I was surprised when this paper began to speak of two different views expressed in the Pali Canon (Tipitaka) and Commentaries regarding the very first stage of awakening, called Stream-Entry (Sotapanna). Many times I've heard forum members declare that such a mind has near-perfect morality, and assumed they must be right, but how many of us know anyone with near-perfect morality? This makes stream-entry seem like it would be rare, and we'd easily be able to tell if a friend of ours "entered the stream". Maybe not so! After reading this, I'd be inclined to think that there might be such people even on this forum...

I have to warn everyone though, this is 10 pages long. It describes each of the four Theravada stages of enlightenment (stream-entry would be equivalent to the first bhumi in Mahayana), as well as tells us some of the reasons these people might not claim Enlightenment at all. It makes sense to me, but you'll have to judge for yourself.

Looking forward to comments!
(The web address is http://www.westernbuddhistreview.com/vol5/stages-of-the-path.pdf which is too big to attach...)

Cloud
16 Mar 11, 07:01
(By the way I don't buy the 20-30 years they say in this, I mean Ajahn Chah said 5 years. I guess it's no good putting any time expectation on it!)

srivijaya
16 Mar 11, 08:03
I'm no expert on this but I read someplace that a Sotapanna has cleared out some grosser defilements but not all.

Cloud
16 Mar 11, 11:04
Yeah it covers that in the paper/document. To my understanding, it's the awakening of the mind to reality, the point at which life is seen to be ownerless and transient and the self/soul seen as nothing but a thought. Someone could still act in worldly ways and suffer etc., but eventually has to face the facts. No runnin' away after that.

Element
16 Mar 11, 11:24
hi

There are certain passages in the suttas that align stream-entry with morality but the way these are spoken, to me, are merely to encourage morality.

Most passages align stream entry with the seeing of impermanence, the noble truths, not-self, etc

Imo, a geniune stream enterer has very good morality because their mind is seeing emptiness and the danger of attachment & the danger of positive & negative judgements.

Imo, a genuine stream enterer, whose mind is always letting go & reaping the benefits of letting go, naturally has strong hiri-ottappa

With metta

;D

Cloud
16 Mar 11, 11:26
What's hiri-ottappa?

Element
16 Mar 11, 11:27
Google it!

hiri-ottappa (hiri-ottappa): "Conscience and concern"; "moral shame and moral dread".

;D

Cloud
16 Mar 11, 11:28
I just did after I asked. Gotta love Google.

Cloud
16 Mar 11, 13:15
Stream-entry, at least from this document/paper, is said to be the point at which "wrong views" no longer arise.

From http://www.buddhanet.net/e-learning/intro_bud.htm (concerning Right View):
"The path to liberation from these miserable states of being, as taught by the Buddha, has eight points and is known as the eightfold path. The first point is called right view -- the right way to view the world. Wrong view occurs when we impose our expectations onto things; expectations about how we hope things will be, or about how we are afraid things might be. Right view occurs when we see things simply, as they are. It is an open and accommodating attitude. We abandon hope and fear and take joy in a simple straight-forward approach to life."
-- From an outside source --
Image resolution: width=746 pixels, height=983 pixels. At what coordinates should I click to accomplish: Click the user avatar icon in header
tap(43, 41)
My working theory is that at this point their worldview shifts, they stop looking for some special/supernatural meaning or understanding and finally realize that things are just as they seem to be. Realizing this, there's no further question that the Buddha was right and his teachings are true (impermanence, not-self, conditionality, etc.), and the mind knows exactly what it has to do to abandon all suffering (by abandoning all the fetters, releasing all craving and attachment). This is the opening of the Dharma Eye, seeing the truth of reality directly and that delusions of a self/soul are false, no more than wrong thoughts the mind clings to.
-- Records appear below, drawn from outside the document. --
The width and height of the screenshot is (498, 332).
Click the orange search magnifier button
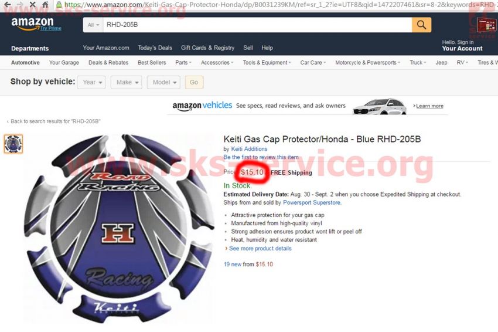coord(421,25)
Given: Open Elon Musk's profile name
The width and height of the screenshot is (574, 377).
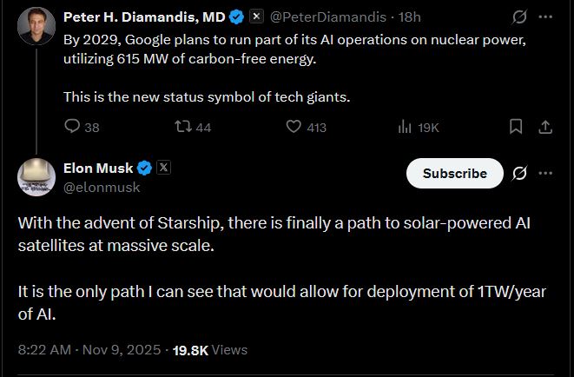Looking at the screenshot, I should (x=96, y=168).
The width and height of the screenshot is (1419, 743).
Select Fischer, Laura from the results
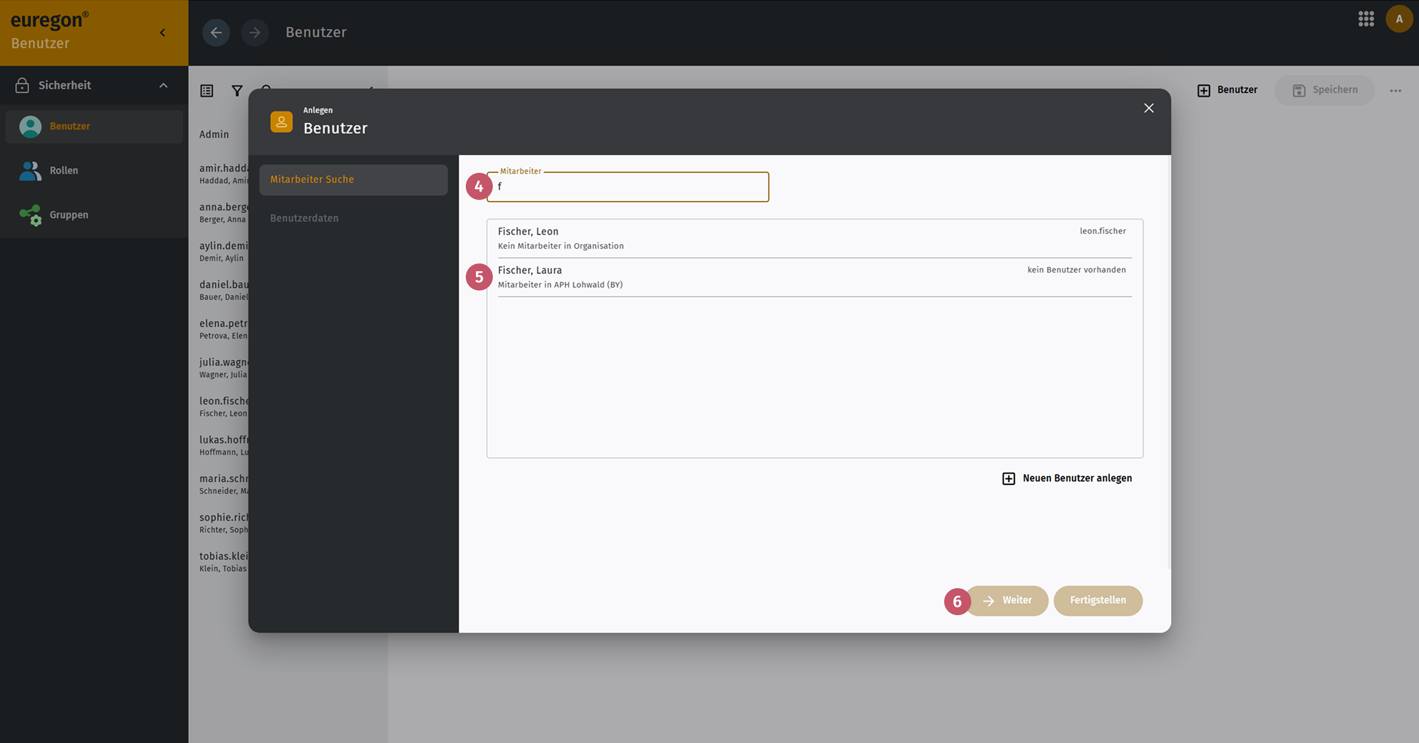click(x=815, y=277)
Up until this point, it's all about this view or that view, with some element of clinging and delusion. After this, wrong views don't arise because the mind no longer looks to "think up" a reality, it sees the simple reality that's before thought. As "gross" as stream-entry is, with unwholesome mental states still quite capable of arising, at least that mind has found the truth and can't help but be honest with itself.

Edit Addition:
It would also seem that after this point, since the mind is firmly rooted in reality, the process of conditioning toward Nirvana is mostly on auto-pilot, as if the mind is being pulled instead of pushed toward the goal. It's the only real direction that the mind can go; it begins to unravel the deeper meanings, gain greater clarity, with frequent meditative fruitions that lead to once-returner and beyond without any great effort.

Cloud
16 Mar 11, 13:52
Also something else of note, that we don't want to put such people up on a pedestal, this won't help us:

"If we put people up on pedestals and worship them and try to turn them into saviours, we will only be disappointed. Nobody can save us. Nobody can live our life for us. Our spiritual friends are part of the conditions which help us to make an effort with spiritual practice but the effort is all our own. We can draw inspiration from the lives of others, past and present, but we have to act from that inspiration. We need to become Stream Entrants. In that way we become a refuge unto ourselves." from http://ratnaghosa.fwbo.net/sanghatwo.html

They may be able to help steer us straight, but we shouldn't make them out to be special. Any kind of thought like that means that we expect ourselves to be "special" when we enter the stream. No good. :)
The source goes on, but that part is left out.